Latency Critical Systems
Use this skill when the user cares about realtime behavior, hot paths, streaming freshness, or execution speed. This includes HFT-like infrastructure, but the skill is engineering-focused. It does not authorize live trading or financial advice.
Split The Metrics
Do not collapse everything into "fast." Track:
- p50, p95, and p99 latency;
- throughput;
- freshness age;
- queue depth;
- cache hit rate;
- provider/API response time;
- browser render time;
- correctness under load;
- failure and retry behavior.
Map The Hot Path
Write the path from user/event to final visible state:
source event -> provider API -> ingest worker -> queue -> cache -> edge route
-> client stream -> browser render -> user-visible state
Then measure each segment separately.
Optimization Order
- Remove unnecessary round trips.
- Cache stable reads with freshness metadata.
- Batch small calls and writes.
- Move compute closer to the data or the user.
- Split hot and cold paths.
- Apply backpressure before queues grow unbounded.
- Use streaming only when it improves freshness or user experience.

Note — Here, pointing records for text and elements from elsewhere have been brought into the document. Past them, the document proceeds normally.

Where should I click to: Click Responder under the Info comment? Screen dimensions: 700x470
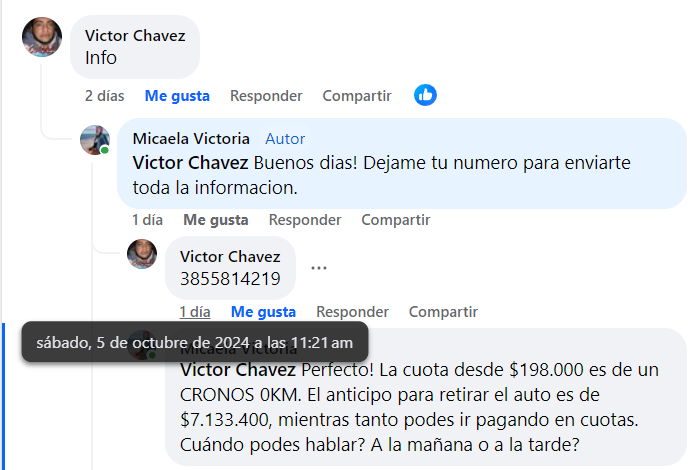[x=266, y=96]
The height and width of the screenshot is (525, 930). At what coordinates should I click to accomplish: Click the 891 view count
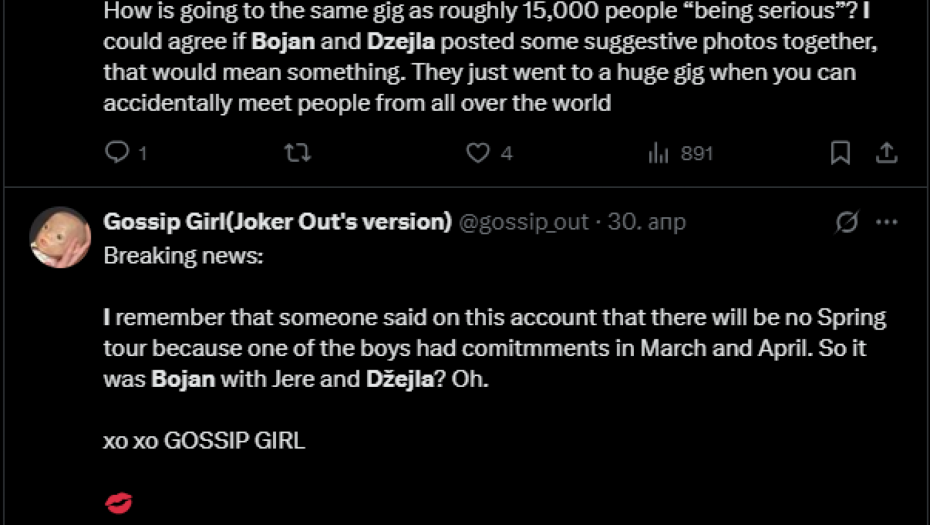697,154
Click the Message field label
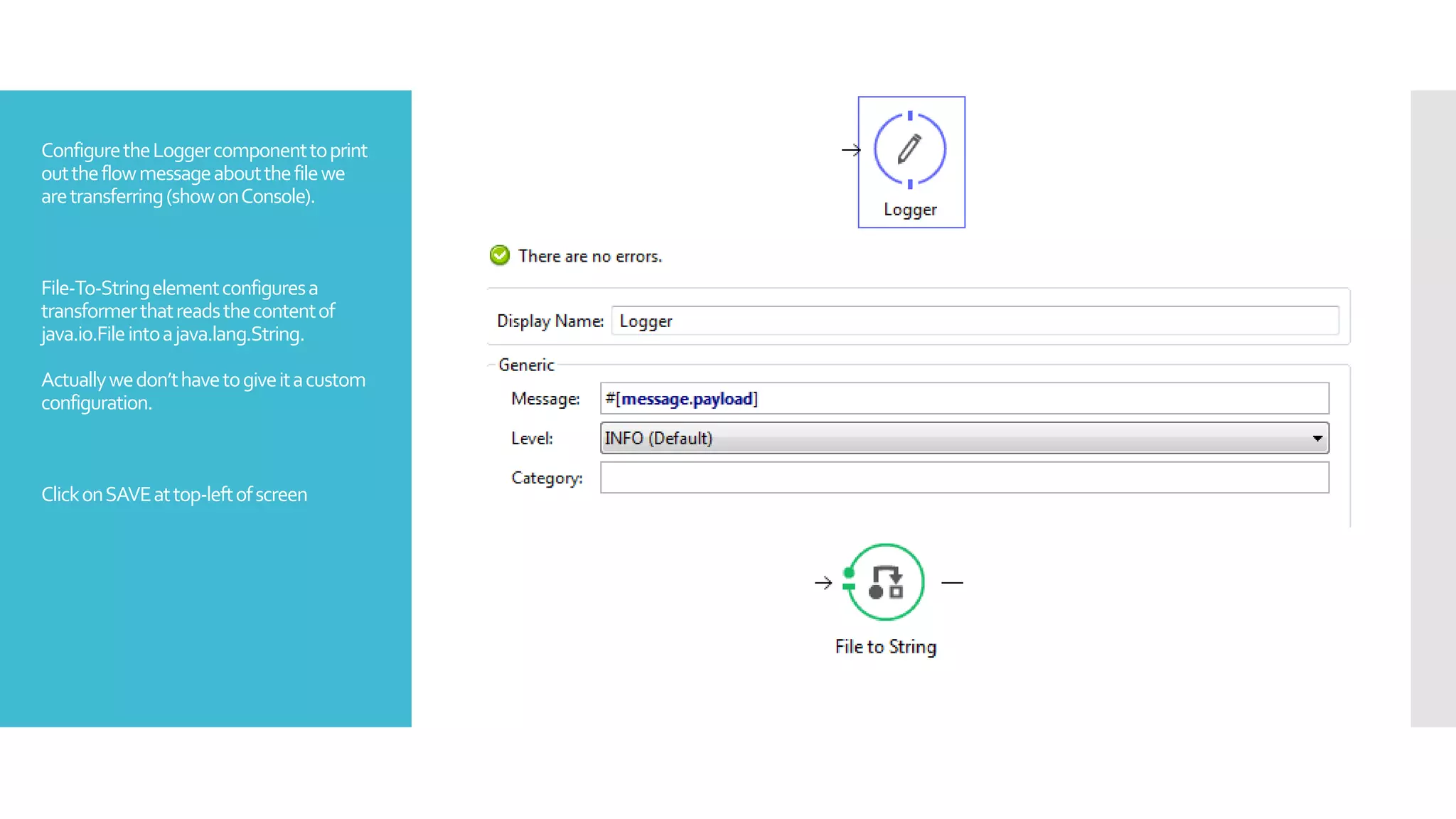1456x819 pixels. (545, 399)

- Add canaries for stale data, degraded providers, and bad cache state.
Verification
Use live readbacks when a deployed surface exists:
- HTTP timing and response headers;
- provider freshness timestamp;
- queue or job state;
- edge/cache state;
- browser verification for actual UI freshness;
- logs around retries and degraded mode.
For market-data or execution-adjacent paths, also verify orderbook age, VWAP assumptions, provider status, and kill-switch behavior before calling the path ready.
Guardrails
- Do not optimize latency by dropping required validation.
- Do not hide stale data behind fast cache hits.
- Do not claim millisecond behavior from client labels without measurement.
- Do not run live orders, destructive migrations, or customer-impacting deploys without an explicit approval gate.
- Keep secrets and private payloads out of logs and benchmark artifacts.